Panji mau bertanggung jawab atas apa, Din?
Apa yang telah Panji lakuin ama elo?
Kenapa lo bilang Panji telah ngerusak masa depan elo?
Lagi, pertanyaan-pertanyaan itu hanya bisa Nathan pendam dalam hati. Dia sudah berjanji bahwa dia tak akan mencampuri apa pun urusan Dinda. Lagi pula, sejak kapan dia sampai sepenasaran itu dengan urusan cewek? Bahkan kawan-kawan cowoknya pun, Nathan nyaris tak peduli.
"Apaan sih?" tanya Dinda penasaran.
"Nggak, nggak apa-apa, misscall aja. Siapa tahu elo budek."
"Kuping gue aja masih bisa dengerin suara napas elo, Nath. Yakali gue budek," ketus Dinda.
Nathan tertawa saja dibuatnya, rupanya menghadapi Dinda bukanlah semudah dia menghadapi cewek-cewek pada umumnya.
"Besok gue gajian nih. Mau gue traktir nggak?" tawar Dinda yang berhasil membuat Nathan menoleh.
"Hah, serius?" tanya Nathan.
"Tapi tempatnya gue yang nentuin, ya,"
Sesaat Nathan tampak berpikir, kemudian dia mengangguk semangat. Dinda tampak memandang wajah pucat Nathan, cowok bermata abu-abu itu tampak tak bertanya apa pun tentangnya. Bukan berarti jika ia berharap Nathan akan bertanya pekerjaan apa yang dilakukan sampai ia mendapatkan gaji, akan tetapi nyaris siswa di SMAnya tidak ada satu siswa pun yang memiliki pekerjaan sampingan menjadi guru les. Mereka sudah lebih dari mampu, dan tak butuh atas gaji yang menurut mereka tak seberapa, kan?
*****
Sore ini, Dinda sudah tampak sibuk dengan beberapa potong pakaian baru yang beberapa waktu lalu dibelikan oleh Nadya. Bahkan, ia hanya tersenyum singkat saat Nadya masuk ke kamar.
Nadya yang hendak duduk pun menarik sebelah alisnya, kemudian ia bersedekap. Hari ini dia tak ada latihan cheers, jadi dia pulang lebih awal. Melihat saat ia pulang ada Dinda yang sudah sibuk dengan baju-baju bukankah itu merupakan hal yang aneh?

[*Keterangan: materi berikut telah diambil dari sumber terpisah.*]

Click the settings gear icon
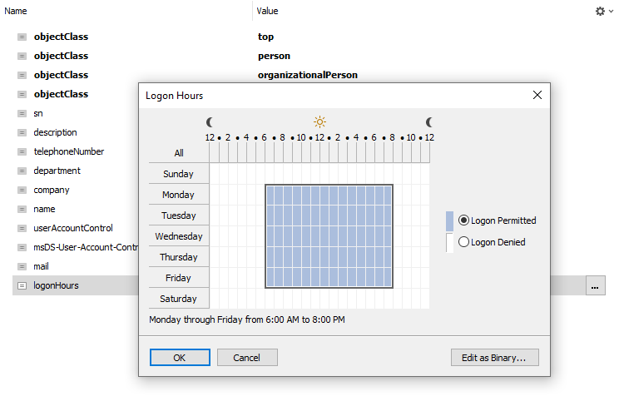This screenshot has width=619, height=416. point(600,12)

"Elo udah pulang? Tumben," kata Nadya, menaruh tas dan beberapa buku paket di meja kemudian mendekat ke arah Dinda yang yang telah memilih sepasang baju yang mungkin akan dikenakannya.
"Gue tadi bolos, Nad."
"What? Elo bolos? Seriusan? Elo yang katanya siswi paling rajin bolos?" pekik Nadya yang hampir tak percaya.
Dinda tersenyum lebar kemudian dia mengangguk. "Diajakin Nathan,"
"Gila tuh anak. Kenapa ngajakin elo yang enggak-enggak sih!"
"Ya, bukan salah Nathan juga kali, Nad. Gue juga yang pingin. Lagian, gue ngerasa lagi suntuk di kelas. Dan lo tahu apa yang terjadi saat gue bolos tadi?" kata Dinda semangat.
"Hmm?" jawab Nadya, melepas seragamnya kemudian memakai pakaian sekenanya.
"Tadi, gue ketemu ama Panji, Nad."
Nadya yang awalnya malas-malasan pun langsung memasak mimik serius. Ia langsung memandang Dinda dengan perasaan cemas. Dia benar-benar tak mau temannya ini akan histeris lagi. Tapi, melihat gestur Dinda yang mengatakan itu dengan senyum simpulnya membuat Nadya sedikit lega.
"Terus? Gimana?" tanyanya serius.
Dinda kemudian duduk diikuti oleh Nadya, kemudian ia menghela napas panjang.
"Kata Nathan gue harus ngelawan rasa takut gue ama Panji. Dan gue nggak tahu entah dapet kekuatan dari mana, bahkan tadi gue nampar dia, Nad. Dan semua rasa benci, marah, dan kecewa gue ama dia selama ini gue luapin semua ama dia. Gue udah nggak mau ketemu dia lagi, Nad. Gue ngerasa jijik ama diri gue sendiri tiap kali keinget dia."
Dinda memeluk dirinya sendiri, sekilas dia teringat kembali kenangan buruk yang Panji lakukan kepadanya. Nadya langsung memeluk tubuh Dinda, mengelus punggung temannya itu dengan lembut.
"Semuanya akan baik-baik aja, Din. Percaya ama gue. Lo buka lembaran hidup lo yang baru, ya. Gue bakal ada terus buat ngejagain elo."
"Thanks, Nad. Elo emang sahabat gue."
Dinda tak tahu lagi harus dengan apa dia berterimakasih kepada Nadya, faktanya sahabatnya yang satu ini benar-benar sangat baik kepadanya. Dia jadi rindu, dengan sahabat-sahabatnya dulu. Bahkan sampai detik ini, dia tak berani membalas pesan-pesan yang sahabatnya kirim. Tentang pertanyaan kenapa dia pergi dari SMA Wijaya Kusuma tiba-tiba.